0

We might think the functions in random module would generate same results for a given seed, but in fact it doesn't that exactly, e.g. here.

The following results are expected to be reproducible, but something different was once generated abruptly. Why?

Unfortunately I did neither log the error nor could reproduce the problem so far.

import random  # python 3.8.2                                                                                                       

random.seed(0)                                                                                                        
rng = range(30)                                                                                                         
seq = [random.sample(rng, random.randint(0, 3)) for _ in rng]                                                               
print(seq)

There are only sparse statements about pseudo random reproducibility. What are potential pitfalls to use random.*, if absolute reproducibility is required?

sof
  • 9,113
  • 16
  • 57
  • 83
  • Is this your entire code which produced the problem, or did you note the problem in a larger program where you were doing threading?

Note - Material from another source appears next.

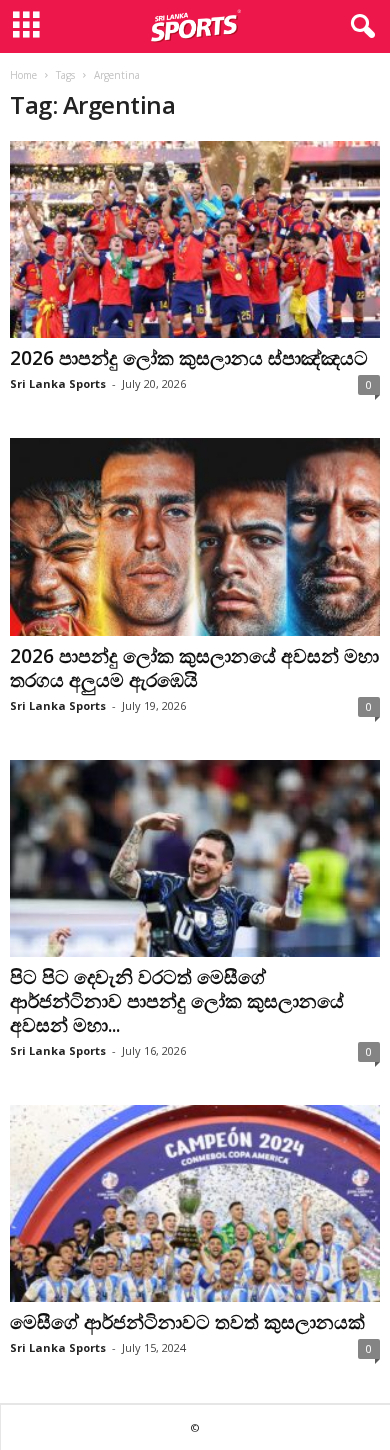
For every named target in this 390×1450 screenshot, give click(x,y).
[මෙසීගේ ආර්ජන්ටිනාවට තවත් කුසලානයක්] (195, 1203)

Note that reproducibility cannot be guaranteed with threading because the order of calls to the underlying generator can vary based on thread scheduling. – pjs May 13 '20 at 18:16
  • The larger program had only once produced different result. No threading. No IO except *print*. The aforementioned random seq was the sole source of input that led to the result. – sof May 13 '20 at 18:43
  • If you can't reproduce it and we can't reproduce it then we probably should close the question as not reproducible. At least you can enjoy the irony that the question itself concerns reproducibility. Note that you are using the global instance of the Random class. Any other part of your program that touches this will affect the reproducibility of the sequence. If that is a concern than just instantiate your own Random instance. – President James K. Polk May 13 '20 at 18:44
  • The random module had been imported and used nowhere else. Sounds fair to close it. – sof May 13 '20 at 19:13

1 Answers1

2

The questioner on your linked question misunderstood what reproducibility means. That questioner expected that random.sample(population, x+y) would start with the same elements as random.sample(population, x), followed by y additional elements. There is no such requirement.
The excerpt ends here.